> DATA FOR REVIEW:
──────

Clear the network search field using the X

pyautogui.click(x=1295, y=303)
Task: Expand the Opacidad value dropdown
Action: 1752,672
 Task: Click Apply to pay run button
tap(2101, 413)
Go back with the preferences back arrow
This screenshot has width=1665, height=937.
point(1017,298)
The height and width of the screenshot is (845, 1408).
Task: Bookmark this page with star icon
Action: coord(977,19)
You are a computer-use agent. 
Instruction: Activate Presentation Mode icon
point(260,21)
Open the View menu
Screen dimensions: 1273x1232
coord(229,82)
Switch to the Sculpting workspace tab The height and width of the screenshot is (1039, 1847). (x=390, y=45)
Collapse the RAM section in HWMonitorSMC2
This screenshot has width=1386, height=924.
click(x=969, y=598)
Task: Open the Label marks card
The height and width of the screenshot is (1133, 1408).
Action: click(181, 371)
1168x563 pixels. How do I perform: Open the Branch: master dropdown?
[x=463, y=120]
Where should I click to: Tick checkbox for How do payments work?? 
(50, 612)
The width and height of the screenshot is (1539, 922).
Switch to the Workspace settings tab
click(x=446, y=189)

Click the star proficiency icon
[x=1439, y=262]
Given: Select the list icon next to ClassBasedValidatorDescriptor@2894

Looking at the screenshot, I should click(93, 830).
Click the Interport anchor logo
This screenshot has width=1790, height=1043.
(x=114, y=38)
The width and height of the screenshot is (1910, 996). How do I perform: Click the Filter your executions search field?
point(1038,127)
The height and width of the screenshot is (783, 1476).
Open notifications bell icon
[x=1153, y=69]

──────

> THE TASK: Copy the lines above, please. Keep them exact.

> EXPECTED OUTPUT:
Clear the network search field using the X

pyautogui.click(x=1295, y=303)
Task: Expand the Opacidad value dropdown
Action: 1752,672
 Task: Click Apply to pay run button
tap(2101, 413)
Go back with the preferences back arrow
This screenshot has width=1665, height=937.
point(1017,298)
The height and width of the screenshot is (845, 1408).
Task: Bookmark this page with star icon
Action: coord(977,19)
You are a computer-use agent. 
Instruction: Activate Presentation Mode icon
point(260,21)
Open the View menu
Screen dimensions: 1273x1232
coord(229,82)
Switch to the Sculpting workspace tab The height and width of the screenshot is (1039, 1847). (x=390, y=45)
Collapse the RAM section in HWMonitorSMC2
This screenshot has width=1386, height=924.
click(x=969, y=598)
Task: Open the Label marks card
The height and width of the screenshot is (1133, 1408).
Action: click(181, 371)
1168x563 pixels. How do I perform: Open the Branch: master dropdown?
[x=463, y=120]
Where should I click to: Tick checkbox for How do payments work?? 
(50, 612)
The width and height of the screenshot is (1539, 922).
Switch to the Workspace settings tab
click(x=446, y=189)

Click the star proficiency icon
[x=1439, y=262]
Given: Select the list icon next to ClassBasedValidatorDescriptor@2894

Looking at the screenshot, I should click(93, 830).
Click the Interport anchor logo
This screenshot has width=1790, height=1043.
(x=114, y=38)
The width and height of the screenshot is (1910, 996). How do I perform: Click the Filter your executions search field?
point(1038,127)
The height and width of the screenshot is (783, 1476).
Open notifications bell icon
[x=1153, y=69]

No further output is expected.